In June and July, I began exploring with you the strategies students are helping me share with teachers to address culturally proficient teaching. To review, the first 3 strategies are:
1. Visibility: Making every student feel acknowledged and included in the classroom.
2. Proximity: Using physical space to engage students and reduce perceived threat.
3. Connecting to Students’ Lives: Making linkages between classroom content and student experiences perspective.
The next strategy on this list developed by students is:
4. Engaging Students’ Culture: Incorporating positive elements of students’ culture into classroom learning and community building.
In order to address this strategy, we have to understand the word “culture." Often we use race and culture interchangeably when they are two very different concepts. Race is a social construct. We will discuss race in November. (Stay tuned!)
What is culture? I like the way my colleague Bonnie Davis defines it in her book How to Teach Students Who Don’t Look Like You. She defines culture as “the total of everything an individual learns by growing up in a particular context and results in a set of expectations for appropriate behavior in seemingly similar contexts” (p.7).
So our culture is our family, our neighborhood, our gender, racial identity, age, nationality and on and on. Take a moment and think about your own culture. My culture is a product of being raised a white, southern young lady who traveled around the country as part of a military family. “Southern hospitality," colloquial language, and a deep sense of honor and duty were part of the conversation and expectations in my household. It shapes how I think and react.
I often drive my husband crazy with my “door is always open” policy and willingness to cook and donate for any occasion. My own boys laugh at their mom’s colorful sayings (yes, they do move slower than molasses going uphill on a hot day in June, at times). And my students benefit from a fierce teacher who will not give up on teaching them, on changing the world.
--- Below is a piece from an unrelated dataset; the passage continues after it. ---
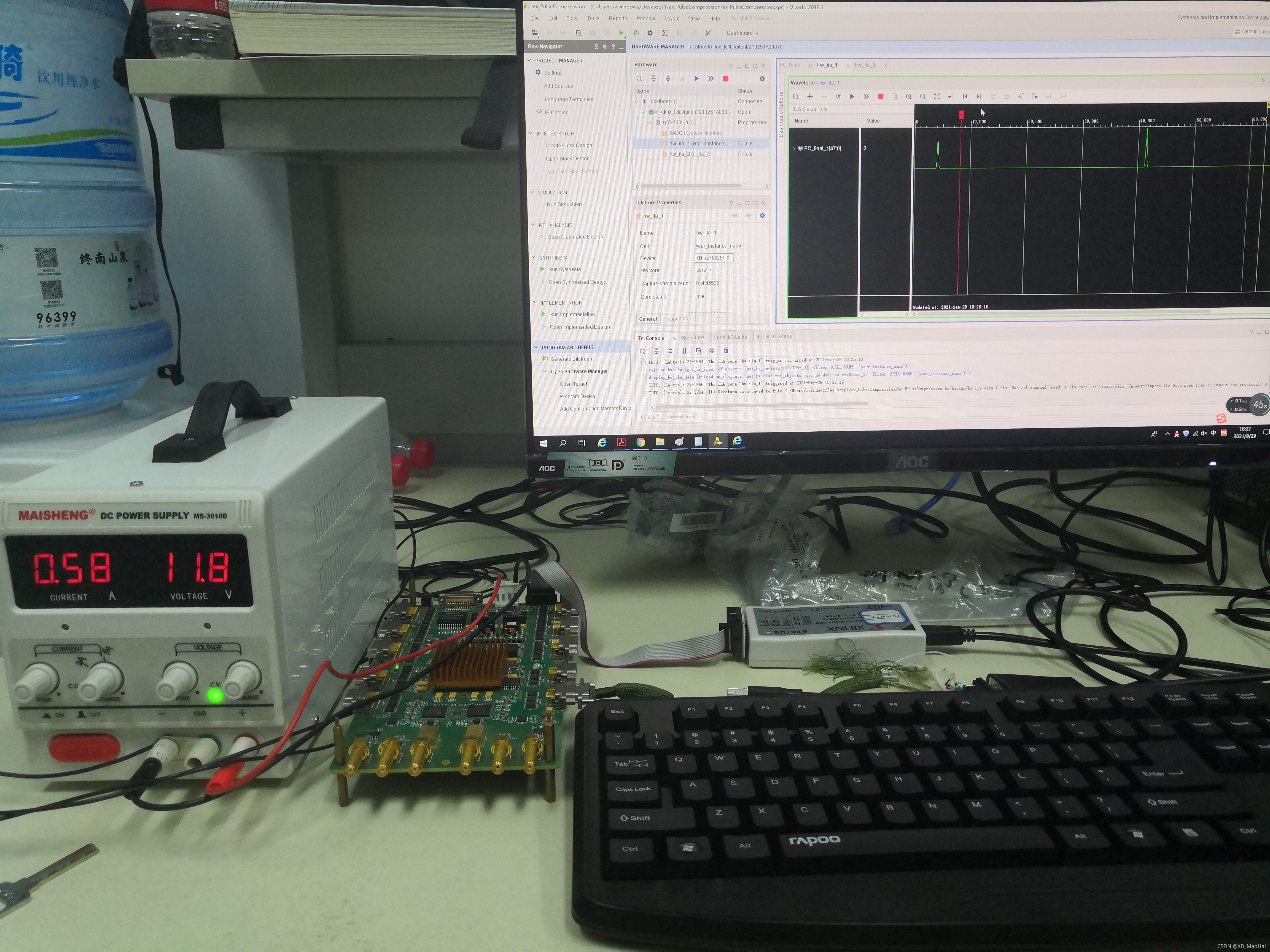The width and height of the screenshot is (1270, 952).
Task: Add a probe with plus icon
Action: (x=809, y=96)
How would you describe your culture? What has shaped who you are and how you respond and live in the world?
In order to effectively incorporate elements of our students’ cultures into the classroom, we must know and understand our students.
How can we learn about our students in a way that deepens our understanding of their culture?
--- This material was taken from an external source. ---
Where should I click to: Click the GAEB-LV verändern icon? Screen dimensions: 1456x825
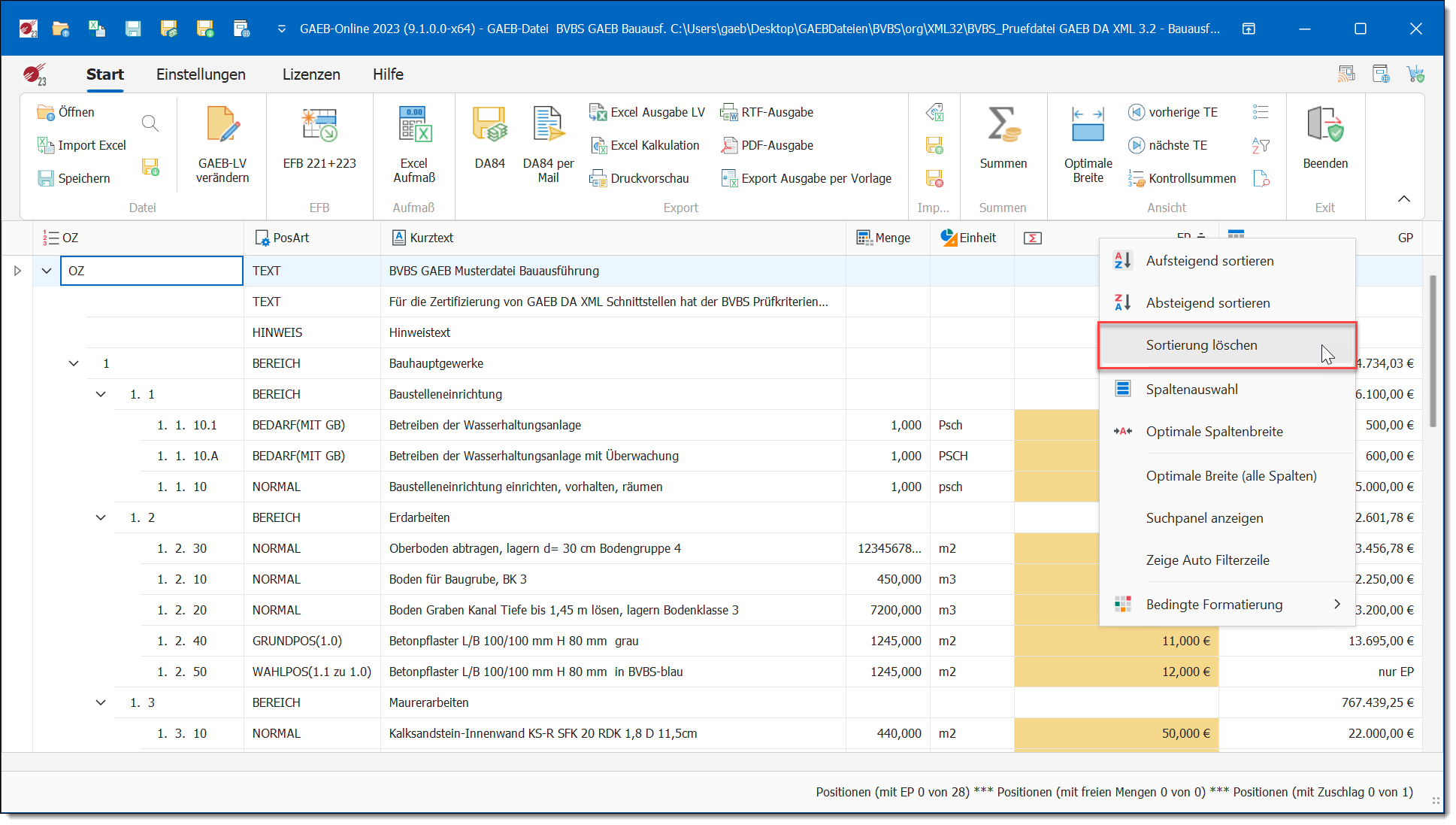click(222, 126)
1. Show and Tell: If you teach middle or high school, you may want to call it something else. But this primary-aged strategy is rooted in something deeply fundamental—sharing about ourselves helps us understand each other a little better. Think about ways you might connect this activity to your content area.
2. Phone Calls Home: Call each student’s home before school or at the beginning of the year. Ask parents/guardians what three things are they think you should know about this wonderful student enrolled in your class.
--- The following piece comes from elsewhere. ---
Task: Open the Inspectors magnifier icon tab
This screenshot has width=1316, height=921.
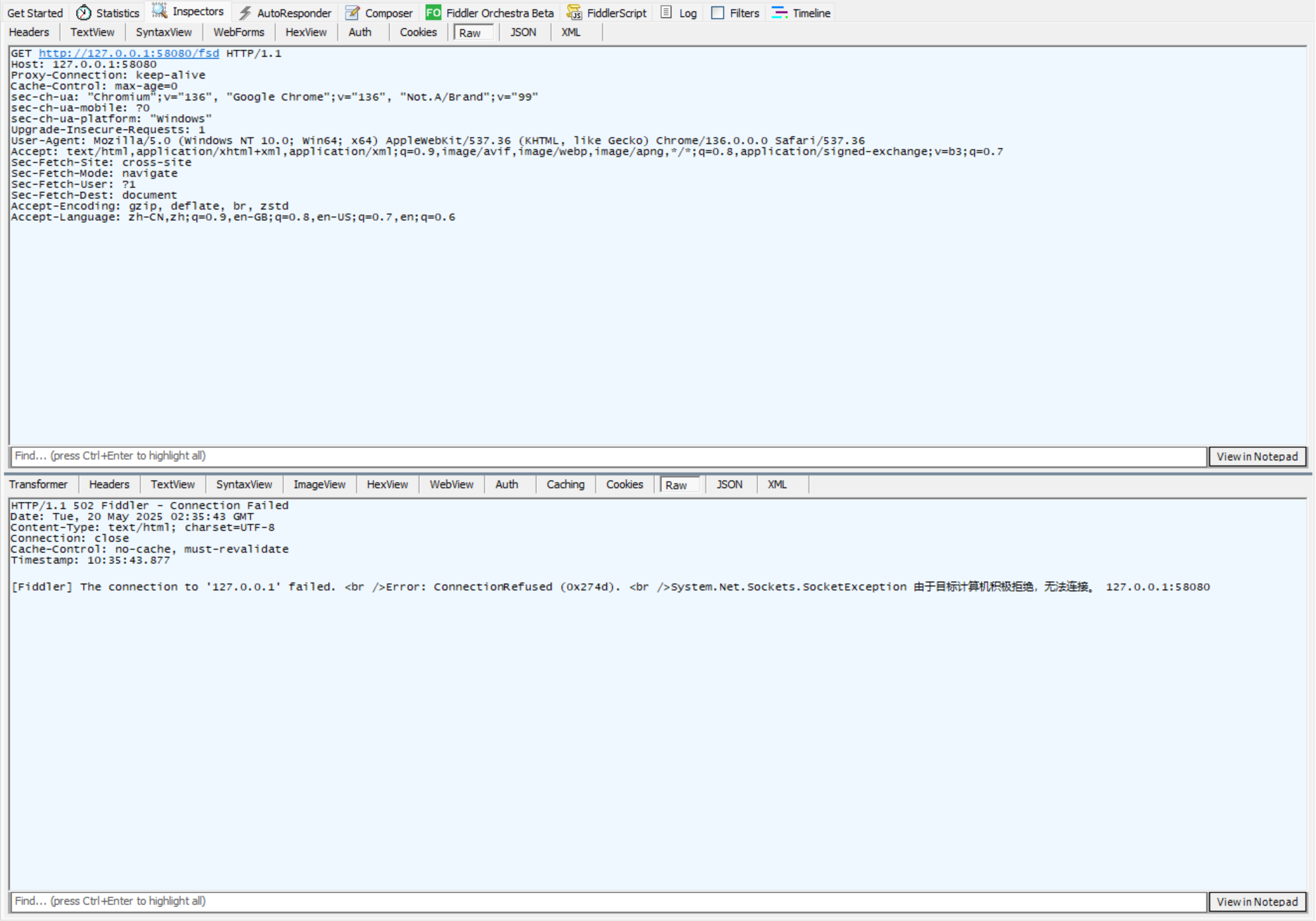Action: point(159,11)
3. Student Personal Narratives: There is no one more qualified to help us learn about our students than the students themselves. If you are not an English teacher, there are ways you could connect this to your curriculum. Have students write an equation about themselves or a formula to create the perfect “them." Be creative. You will be amazed by what you learn about who your students are and what has shaped them into the wonderful people entering your room.
Once we know our students, then we have to take that knowledge and allow it to inform our practice. Often times, what is construed as a misbehavior in a classroom is a disconnect in cultures between student and teacher.
Our classroom management, our lesson design, and our choices of text can and should all take into account the cultural diversity of our learners.
What do you know about your students’ cultures? What strategies and activities will you use to help you learn about the cultures of the students in your classroom?